(Material for this exercise Opens)

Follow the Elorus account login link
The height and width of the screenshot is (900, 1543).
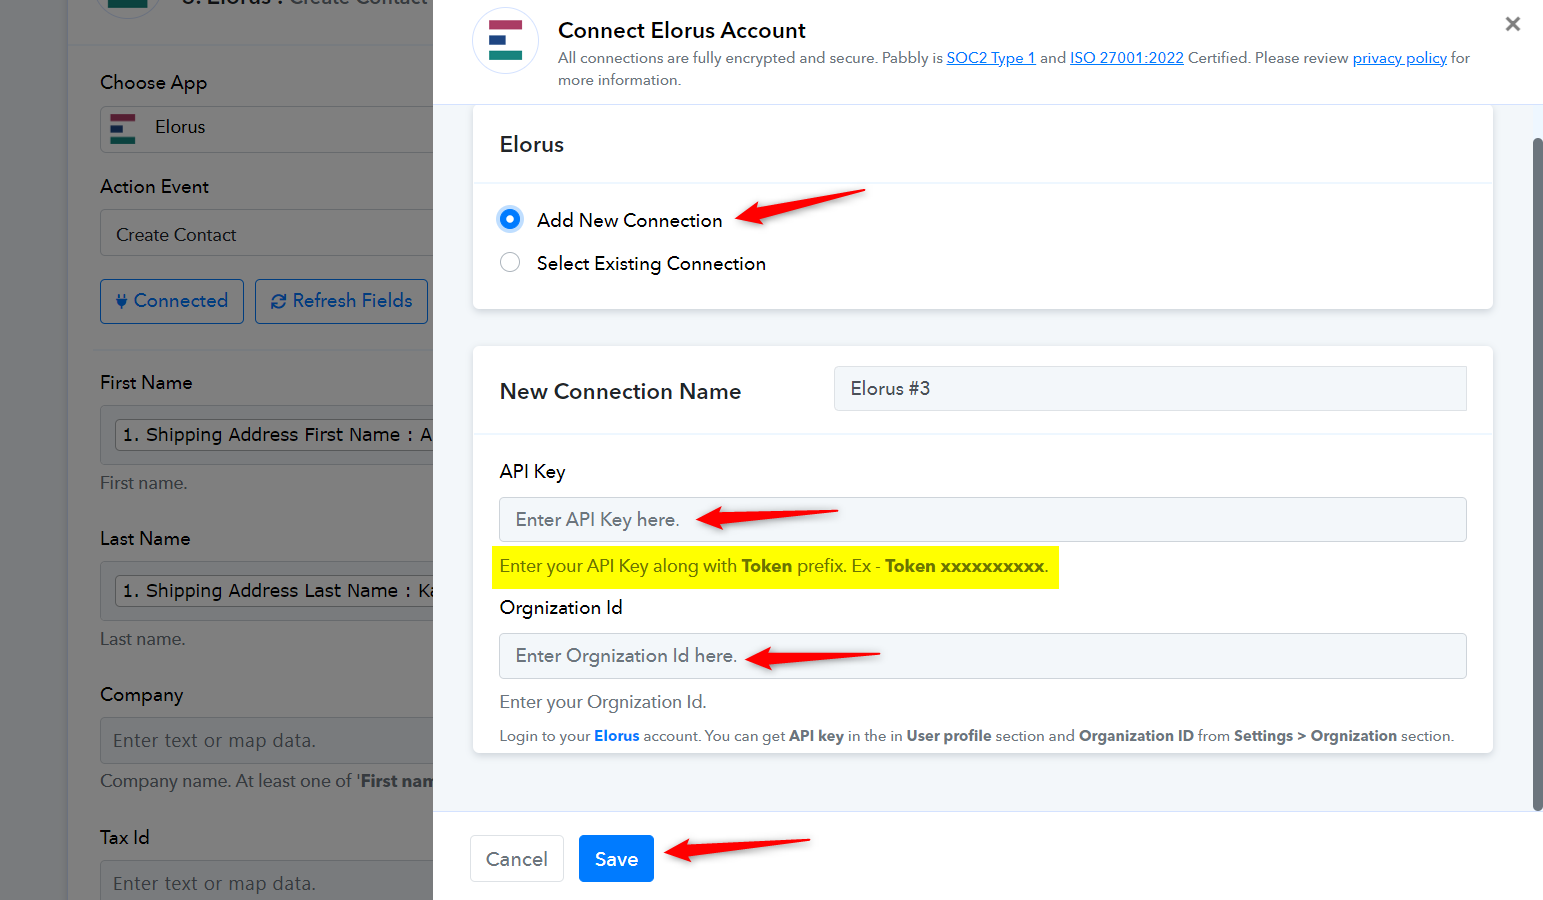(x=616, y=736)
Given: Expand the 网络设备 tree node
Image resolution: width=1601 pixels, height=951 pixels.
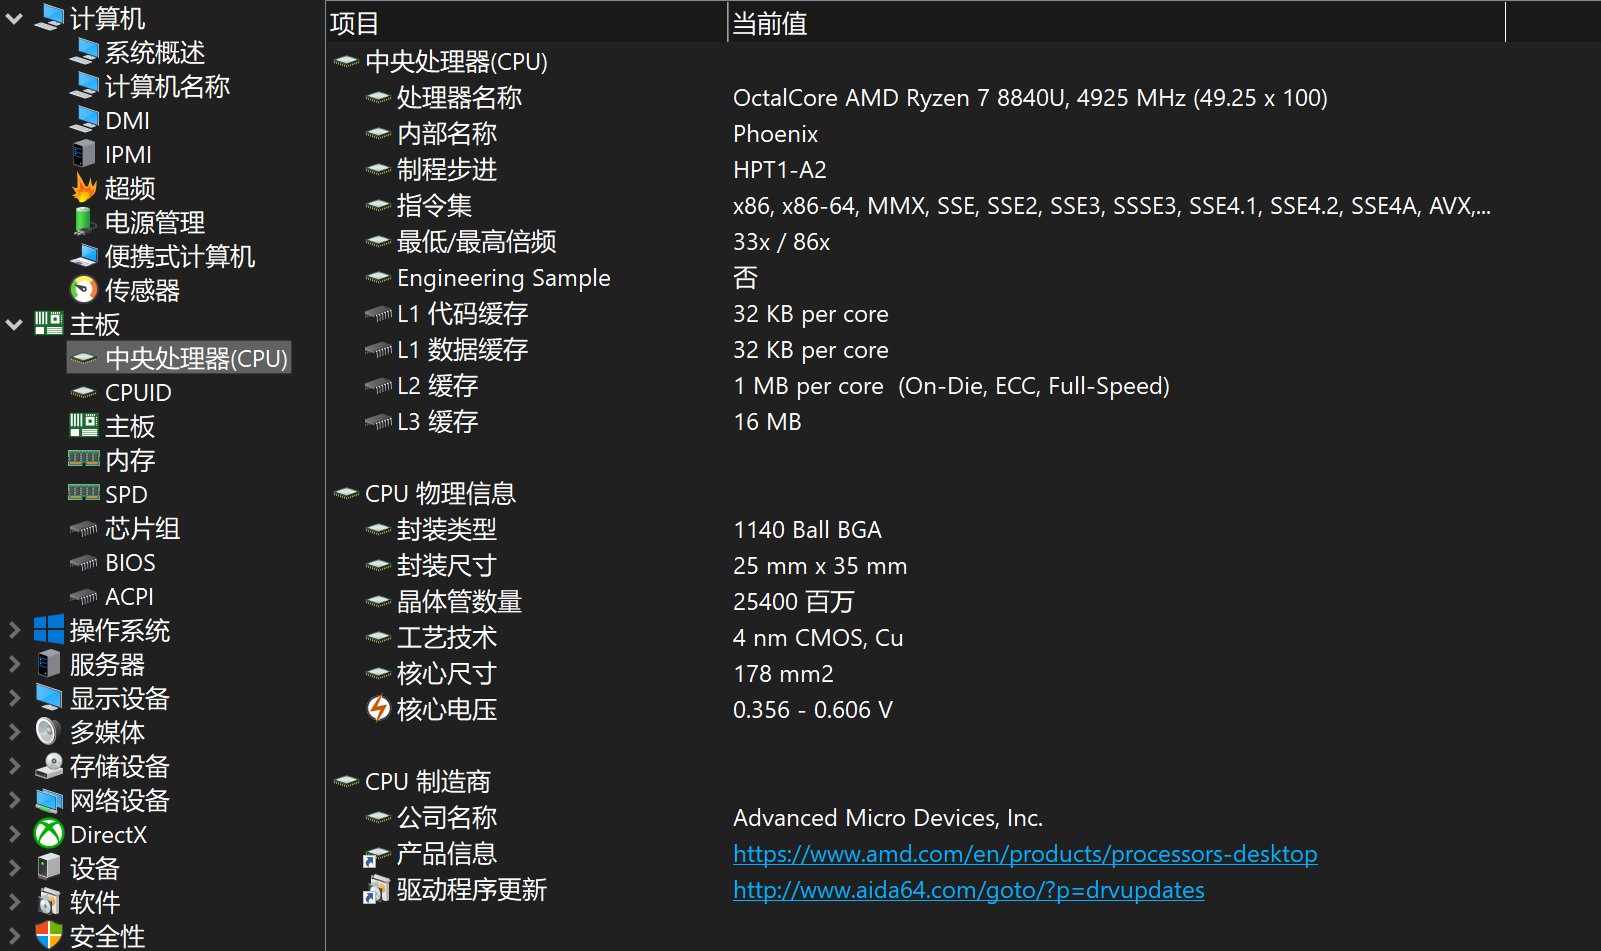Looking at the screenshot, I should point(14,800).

(Material for this exercise Closes)

Work instruction
All that should appear in the response is the run of lines from the one with "The height and" through the final line of the records, restated exactly, with pictures omitted.

Result
The height and width of the screenshot is (900, 1543).
(x=616, y=736)
Given: Expand the 网络设备 tree node
Image resolution: width=1601 pixels, height=951 pixels.
Looking at the screenshot, I should point(14,800).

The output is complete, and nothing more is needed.